Taking his cue from this, the earl returned the greeting in kind. “We are honored to be welcomed in your home, Iosif Abramovich,” Lord Hilford said, climbing the stairs. He could not suppress a wince as he went; even with the fine tent Ledinsky supplied, the journey had taken its toll on the man’s aching joints. “I am Maxwell Oscott, Earl of Hilford.” He introduced each of us in turn. I suffered Khirzoff to kiss both of my cheeks in the Bulskoi manner, wishing he had forgone the friendly gesture of greeting us as we arrived in favor of the more civilized Scirling practice of allowing guests to freshen themselves briefly first. There was sap in my hair where a tree branch had knocked my bonnet askew.
Our host then introduced us to his friend. Gaetano Rossi bowed over my hand with perfunctory courtesy, for which I was grateful; my mind had chosen the most inopportune moment to remind me of my facetious comments to Jacob back home, about Chiavoran dancing girls.
“But come, it is late,” Khirzoff said, when the introductions were done. “I have servants waiting for you inside; you may send your peasants on their way.”
It was, I think, the dismissive manner in which he delivered those words that raised my hackles. Dagmira might have been a terrible excuse for a lady’s maid, but I was suddenly determined not to be parted from her. Had anyone demanded a rationale from me, I would have said I saw no sign there were any other women at this hunting lodge. Khirzoff was a widower, according to Ledinsky, with two sons both grown and trying to curry favor in the tsar’s court, and of course he could not possibly have fetched anyone in time for our arrival. If I was going to have a ham-handed Vystrani woman doing up my buttons, at least it would be the ham-handed woman I knew, rather than a stranger.

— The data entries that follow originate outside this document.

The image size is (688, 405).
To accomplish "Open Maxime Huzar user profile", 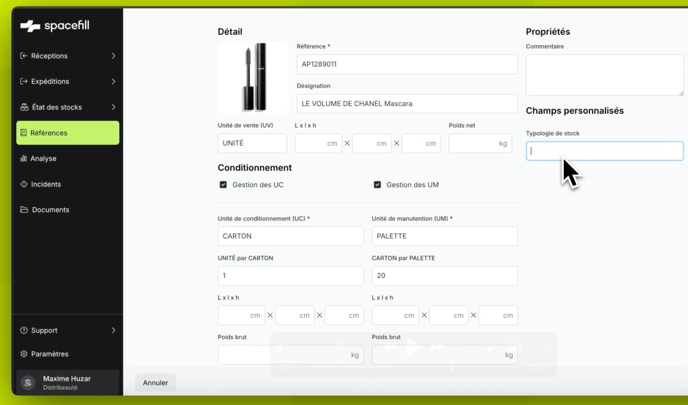I will coord(66,383).
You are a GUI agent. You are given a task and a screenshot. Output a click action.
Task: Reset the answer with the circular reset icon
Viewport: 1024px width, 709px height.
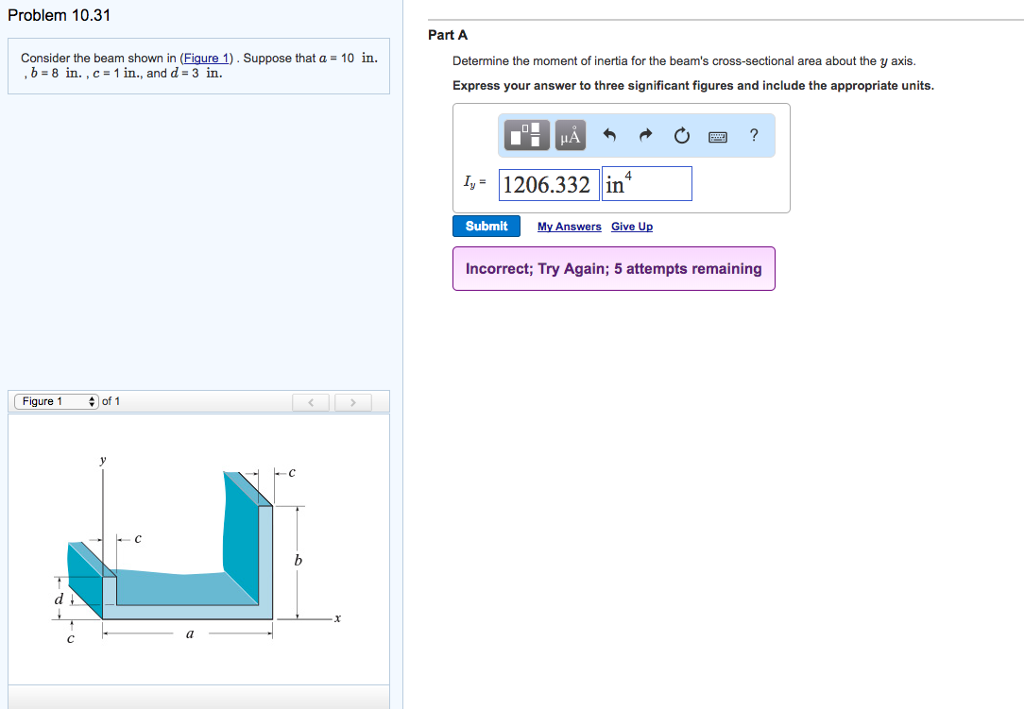[681, 135]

But my response was not rational. I simply did not like the fact that he was attempting to separate us from Dagmira and Iljish. I only barely managed to avoid saying so outright, which would have been unpardonably rude. I resorted instead to a silly caricature of some women I had known at home. “Oh, I could not possibly be without Dagmara,” I said, deliberately erring on her name. “She’s been my only companion all this time; we’ve come to know each other quite well. I would feel quite lost without her. And of course her brother must stay, too…” I let that trail off, gesturing vaguely in Iljish’s direction in a manner calculated to suggest that I had forgotten his name entirely.
(Oddly, although I have grown more liberal-minded with time, as my travels brought me into contact with many strangenesses to which I had no choice but to adapt, on this one point I have instead grown more inflexible. As a young woman I was willing to be thought quite brainless when it suited my purposes, for that was, all too often, the assumption of those around me. The more I encountered such assumptions, though, the less patience I had for them, and the more assertive—some would say “unpleasantly opinionated”—I became. At that tender age, however, I had no compunctions about behaving in a manner my current self would smack silly.)
Jacob gave me a peculiar look, which I hoped the boyar did not see. What reports the man had of me I did not know, but any quick summary of my activities in Vystrana could well make me look fluff-brained. (The harmless sort of fluff-brained, I mean; not the sort I actually was .) I thought I saw Khirzoff’s lip curl in disdain as he looked over our two companions, but the concealing mass of his beard and mustache made it hard to be sure. “Very well,” he said at last, not quite as graciously. “Rusha will find a place for them.”